WORK REQUIRED:
For each line below, return an exact copy.

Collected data
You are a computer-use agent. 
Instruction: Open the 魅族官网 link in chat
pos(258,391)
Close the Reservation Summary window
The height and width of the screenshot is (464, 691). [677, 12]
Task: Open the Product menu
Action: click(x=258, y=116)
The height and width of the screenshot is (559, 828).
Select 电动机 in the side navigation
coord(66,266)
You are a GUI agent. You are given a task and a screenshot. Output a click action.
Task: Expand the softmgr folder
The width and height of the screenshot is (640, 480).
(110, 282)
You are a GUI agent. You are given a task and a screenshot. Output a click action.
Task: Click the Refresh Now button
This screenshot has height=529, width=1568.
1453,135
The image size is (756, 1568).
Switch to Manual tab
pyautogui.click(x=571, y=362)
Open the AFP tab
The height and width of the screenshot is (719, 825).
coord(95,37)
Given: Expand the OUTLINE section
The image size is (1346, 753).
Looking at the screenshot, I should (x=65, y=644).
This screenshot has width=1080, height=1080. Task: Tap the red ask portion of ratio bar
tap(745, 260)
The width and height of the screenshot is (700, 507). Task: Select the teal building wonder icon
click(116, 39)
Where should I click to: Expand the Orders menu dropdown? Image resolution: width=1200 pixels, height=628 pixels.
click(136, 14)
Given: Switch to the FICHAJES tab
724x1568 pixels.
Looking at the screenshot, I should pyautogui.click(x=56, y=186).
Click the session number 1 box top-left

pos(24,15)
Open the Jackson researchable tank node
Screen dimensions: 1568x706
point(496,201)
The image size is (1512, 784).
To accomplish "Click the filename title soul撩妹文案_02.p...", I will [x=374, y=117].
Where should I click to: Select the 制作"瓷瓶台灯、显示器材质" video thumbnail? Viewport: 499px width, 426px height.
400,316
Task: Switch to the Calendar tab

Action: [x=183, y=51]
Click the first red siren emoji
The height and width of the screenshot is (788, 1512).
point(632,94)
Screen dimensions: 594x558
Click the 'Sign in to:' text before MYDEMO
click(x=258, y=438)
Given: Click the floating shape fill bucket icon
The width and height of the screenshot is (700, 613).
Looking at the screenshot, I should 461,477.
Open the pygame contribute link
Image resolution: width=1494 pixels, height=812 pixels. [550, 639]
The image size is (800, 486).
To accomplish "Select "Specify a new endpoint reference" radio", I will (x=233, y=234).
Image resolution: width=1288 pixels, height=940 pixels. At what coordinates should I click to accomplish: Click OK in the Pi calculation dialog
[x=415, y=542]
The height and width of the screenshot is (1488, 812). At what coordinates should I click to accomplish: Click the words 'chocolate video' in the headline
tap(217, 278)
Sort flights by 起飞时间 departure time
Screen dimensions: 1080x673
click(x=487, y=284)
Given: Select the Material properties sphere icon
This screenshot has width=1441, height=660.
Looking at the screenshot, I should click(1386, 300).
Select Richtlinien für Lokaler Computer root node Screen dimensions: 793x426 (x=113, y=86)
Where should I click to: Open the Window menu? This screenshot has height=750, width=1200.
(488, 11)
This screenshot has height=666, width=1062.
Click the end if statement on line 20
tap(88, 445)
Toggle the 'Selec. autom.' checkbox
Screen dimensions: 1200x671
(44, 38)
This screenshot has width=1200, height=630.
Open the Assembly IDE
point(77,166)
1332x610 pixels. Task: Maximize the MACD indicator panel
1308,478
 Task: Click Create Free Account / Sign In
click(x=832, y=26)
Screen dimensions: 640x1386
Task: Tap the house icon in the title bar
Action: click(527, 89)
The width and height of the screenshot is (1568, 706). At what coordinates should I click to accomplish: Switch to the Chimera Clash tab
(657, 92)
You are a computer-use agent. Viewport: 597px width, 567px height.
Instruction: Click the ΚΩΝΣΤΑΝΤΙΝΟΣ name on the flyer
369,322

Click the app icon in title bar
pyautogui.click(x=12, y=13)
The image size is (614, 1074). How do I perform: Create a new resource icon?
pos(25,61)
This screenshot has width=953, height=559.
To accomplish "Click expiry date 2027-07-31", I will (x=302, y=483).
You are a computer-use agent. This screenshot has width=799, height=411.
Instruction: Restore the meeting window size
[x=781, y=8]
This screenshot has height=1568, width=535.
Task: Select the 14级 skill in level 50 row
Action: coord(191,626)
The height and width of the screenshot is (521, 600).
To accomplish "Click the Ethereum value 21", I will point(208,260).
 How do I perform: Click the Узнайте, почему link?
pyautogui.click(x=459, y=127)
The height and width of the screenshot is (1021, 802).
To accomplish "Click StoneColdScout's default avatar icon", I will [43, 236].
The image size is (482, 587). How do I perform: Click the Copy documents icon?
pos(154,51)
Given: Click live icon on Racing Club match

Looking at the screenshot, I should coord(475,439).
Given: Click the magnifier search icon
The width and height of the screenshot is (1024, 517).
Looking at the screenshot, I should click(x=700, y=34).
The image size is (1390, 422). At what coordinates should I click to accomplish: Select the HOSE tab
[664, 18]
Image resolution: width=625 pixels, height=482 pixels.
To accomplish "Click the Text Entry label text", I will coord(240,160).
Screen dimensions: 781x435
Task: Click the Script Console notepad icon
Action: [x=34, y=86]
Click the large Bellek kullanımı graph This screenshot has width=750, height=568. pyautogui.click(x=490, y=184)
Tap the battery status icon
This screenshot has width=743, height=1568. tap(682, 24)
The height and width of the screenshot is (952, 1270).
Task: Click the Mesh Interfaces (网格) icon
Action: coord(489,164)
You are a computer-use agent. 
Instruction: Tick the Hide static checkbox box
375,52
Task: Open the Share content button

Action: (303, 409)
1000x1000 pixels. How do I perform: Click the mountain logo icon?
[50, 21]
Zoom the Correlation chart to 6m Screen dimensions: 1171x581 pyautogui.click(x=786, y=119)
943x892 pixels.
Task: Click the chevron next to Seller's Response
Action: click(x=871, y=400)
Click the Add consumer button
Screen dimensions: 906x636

EXERCISE SOLUTION:
You are a computer-use agent. 
Instruction: Open the 魅族官网 link in chat
pos(258,391)
Close the Reservation Summary window
The height and width of the screenshot is (464, 691). [677, 12]
Task: Open the Product menu
Action: click(x=258, y=116)
The height and width of the screenshot is (559, 828).
Select 电动机 in the side navigation
coord(66,266)
You are a GUI agent. You are given a task and a screenshot. Output a click action.
Task: Expand the softmgr folder
The width and height of the screenshot is (640, 480).
(110, 282)
You are a GUI agent. You are given a task and a screenshot. Output a click action.
Task: Click the Refresh Now button
This screenshot has height=529, width=1568.
1453,135
The image size is (756, 1568).
Switch to Manual tab
pyautogui.click(x=571, y=362)
Open the AFP tab
The height and width of the screenshot is (719, 825).
coord(95,37)
Given: Expand the OUTLINE section
The image size is (1346, 753).
Looking at the screenshot, I should (x=65, y=644).
This screenshot has width=1080, height=1080. Task: Tap the red ask portion of ratio bar
tap(745, 260)
The width and height of the screenshot is (700, 507). Task: Select the teal building wonder icon
click(116, 39)
Where should I click to: Expand the Orders menu dropdown? Image resolution: width=1200 pixels, height=628 pixels.
click(136, 14)
Given: Switch to the FICHAJES tab
724x1568 pixels.
Looking at the screenshot, I should pyautogui.click(x=56, y=186).
Click the session number 1 box top-left

pos(24,15)
Open the Jackson researchable tank node
Screen dimensions: 1568x706
point(496,201)
The image size is (1512, 784).
To accomplish "Click the filename title soul撩妹文案_02.p...", I will [x=374, y=117].
Where should I click to: Select the 制作"瓷瓶台灯、显示器材质" video thumbnail? Viewport: 499px width, 426px height.
400,316
Task: Switch to the Calendar tab

Action: [x=183, y=51]
Click the first red siren emoji
The height and width of the screenshot is (788, 1512).
point(632,94)
Screen dimensions: 594x558
Click the 'Sign in to:' text before MYDEMO
click(x=258, y=438)
Given: Click the floating shape fill bucket icon
The width and height of the screenshot is (700, 613).
Looking at the screenshot, I should 461,477.
Open the pygame contribute link
Image resolution: width=1494 pixels, height=812 pixels. [550, 639]
The image size is (800, 486).
To accomplish "Select "Specify a new endpoint reference" radio", I will (x=233, y=234).
Image resolution: width=1288 pixels, height=940 pixels. At what coordinates should I click to accomplish: Click OK in the Pi calculation dialog
[x=415, y=542]
The height and width of the screenshot is (1488, 812). At what coordinates should I click to accomplish: Click the words 'chocolate video' in the headline
tap(217, 278)
Sort flights by 起飞时间 departure time
Screen dimensions: 1080x673
click(x=487, y=284)
Given: Select the Material properties sphere icon
This screenshot has width=1441, height=660.
Looking at the screenshot, I should click(1386, 300).
Select Richtlinien für Lokaler Computer root node Screen dimensions: 793x426 (x=113, y=86)
Where should I click to: Open the Window menu? This screenshot has height=750, width=1200.
(488, 11)
This screenshot has height=666, width=1062.
Click the end if statement on line 20
tap(88, 445)
Toggle the 'Selec. autom.' checkbox
Screen dimensions: 1200x671
(44, 38)
This screenshot has width=1200, height=630.
Open the Assembly IDE
point(77,166)
1332x610 pixels. Task: Maximize the MACD indicator panel
1308,478
 Task: Click Create Free Account / Sign In
click(x=832, y=26)
Screen dimensions: 640x1386
Task: Tap the house icon in the title bar
Action: click(527, 89)
The width and height of the screenshot is (1568, 706). At what coordinates should I click to accomplish: Switch to the Chimera Clash tab
(657, 92)
You are a computer-use agent. Viewport: 597px width, 567px height.
Instruction: Click the ΚΩΝΣΤΑΝΤΙΝΟΣ name on the flyer
369,322

Click the app icon in title bar
pyautogui.click(x=12, y=13)
The image size is (614, 1074). How do I perform: Create a new resource icon?
pos(25,61)
This screenshot has width=953, height=559.
To accomplish "Click expiry date 2027-07-31", I will (x=302, y=483).
You are a computer-use agent. This screenshot has width=799, height=411.
Instruction: Restore the meeting window size
[x=781, y=8]
This screenshot has height=1568, width=535.
Task: Select the 14级 skill in level 50 row
Action: coord(191,626)
The height and width of the screenshot is (521, 600).
To accomplish "Click the Ethereum value 21", I will point(208,260).
 How do I perform: Click the Узнайте, почему link?
pyautogui.click(x=459, y=127)
The height and width of the screenshot is (1021, 802).
To accomplish "Click StoneColdScout's default avatar icon", I will [43, 236].
The image size is (482, 587). How do I perform: Click the Copy documents icon?
pos(154,51)
Given: Click live icon on Racing Club match

Looking at the screenshot, I should coord(475,439).
Given: Click the magnifier search icon
The width and height of the screenshot is (1024, 517).
Looking at the screenshot, I should click(x=700, y=34).
The image size is (1390, 422). At what coordinates should I click to accomplish: Select the HOSE tab
[664, 18]
Image resolution: width=625 pixels, height=482 pixels.
To accomplish "Click the Text Entry label text", I will coord(240,160).
Screen dimensions: 781x435
Task: Click the Script Console notepad icon
Action: [x=34, y=86]
Click the large Bellek kullanımı graph This screenshot has width=750, height=568. pyautogui.click(x=490, y=184)
Tap the battery status icon
This screenshot has width=743, height=1568. tap(682, 24)
The height and width of the screenshot is (952, 1270).
Task: Click the Mesh Interfaces (网格) icon
Action: coord(489,164)
You are a computer-use agent. 
Instruction: Tick the Hide static checkbox box
375,52
Task: Open the Share content button

Action: (303, 409)
1000x1000 pixels. How do I perform: Click the mountain logo icon?
[50, 21]
Zoom the Correlation chart to 6m Screen dimensions: 1171x581 pyautogui.click(x=786, y=119)
943x892 pixels.
Task: Click the chevron next to Seller's Response
Action: click(x=871, y=400)
Click the Add consumer button
Screen dimensions: 906x636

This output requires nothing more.